Information provided:
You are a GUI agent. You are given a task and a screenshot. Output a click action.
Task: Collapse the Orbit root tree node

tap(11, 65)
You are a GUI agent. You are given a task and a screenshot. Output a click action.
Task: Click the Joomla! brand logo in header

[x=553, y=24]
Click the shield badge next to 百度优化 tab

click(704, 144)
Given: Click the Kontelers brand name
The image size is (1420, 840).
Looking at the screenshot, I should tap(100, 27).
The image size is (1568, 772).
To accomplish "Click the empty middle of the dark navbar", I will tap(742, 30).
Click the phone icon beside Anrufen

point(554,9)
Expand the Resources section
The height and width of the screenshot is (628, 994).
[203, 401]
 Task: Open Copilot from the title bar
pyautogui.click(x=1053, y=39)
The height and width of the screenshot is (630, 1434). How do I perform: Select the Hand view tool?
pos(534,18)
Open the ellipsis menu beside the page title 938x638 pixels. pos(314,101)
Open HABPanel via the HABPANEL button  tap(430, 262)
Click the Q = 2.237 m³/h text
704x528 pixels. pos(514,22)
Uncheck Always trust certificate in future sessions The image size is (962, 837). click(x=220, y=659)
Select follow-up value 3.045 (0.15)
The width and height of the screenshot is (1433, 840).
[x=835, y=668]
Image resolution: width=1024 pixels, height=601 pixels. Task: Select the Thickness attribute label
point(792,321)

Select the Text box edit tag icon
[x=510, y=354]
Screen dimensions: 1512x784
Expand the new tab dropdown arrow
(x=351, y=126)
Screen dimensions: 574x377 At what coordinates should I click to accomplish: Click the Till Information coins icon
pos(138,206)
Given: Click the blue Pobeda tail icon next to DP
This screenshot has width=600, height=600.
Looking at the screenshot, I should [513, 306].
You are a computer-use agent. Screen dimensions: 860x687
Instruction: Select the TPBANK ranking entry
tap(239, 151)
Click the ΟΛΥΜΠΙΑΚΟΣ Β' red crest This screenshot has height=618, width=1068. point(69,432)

Aim of the exercise:
Your task is to copy all of the entries exactly.

Response area:
You are a GUI agent. You are given a task and a screenshot. Output a click action.
Task: Collapse the Orbit root tree node

tap(11, 65)
You are a GUI agent. You are given a task and a screenshot. Output a click action.
Task: Click the Joomla! brand logo in header

[x=553, y=24]
Click the shield badge next to 百度优化 tab

click(704, 144)
Given: Click the Kontelers brand name
The image size is (1420, 840).
Looking at the screenshot, I should tap(100, 27).
The image size is (1568, 772).
To accomplish "Click the empty middle of the dark navbar", I will tap(742, 30).
Click the phone icon beside Anrufen

point(554,9)
Expand the Resources section
The height and width of the screenshot is (628, 994).
[203, 401]
 Task: Open Copilot from the title bar
pyautogui.click(x=1053, y=39)
The height and width of the screenshot is (630, 1434). How do I perform: Select the Hand view tool?
pos(534,18)
Open the ellipsis menu beside the page title 938x638 pixels. pos(314,101)
Open HABPanel via the HABPANEL button  tap(430, 262)
Click the Q = 2.237 m³/h text
704x528 pixels. pos(514,22)
Uncheck Always trust certificate in future sessions The image size is (962, 837). click(x=220, y=659)
Select follow-up value 3.045 (0.15)
The width and height of the screenshot is (1433, 840).
[x=835, y=668]
Image resolution: width=1024 pixels, height=601 pixels. Task: Select the Thickness attribute label
point(792,321)

Select the Text box edit tag icon
[x=510, y=354]
Screen dimensions: 1512x784
Expand the new tab dropdown arrow
(x=351, y=126)
Screen dimensions: 574x377 At what coordinates should I click to accomplish: Click the Till Information coins icon
pos(138,206)
Given: Click the blue Pobeda tail icon next to DP
This screenshot has width=600, height=600.
Looking at the screenshot, I should [513, 306].
You are a computer-use agent. Screen dimensions: 860x687
Instruction: Select the TPBANK ranking entry
tap(239, 151)
Click the ΟΛΥΜΠΙΑΚΟΣ Β' red crest This screenshot has height=618, width=1068. point(69,432)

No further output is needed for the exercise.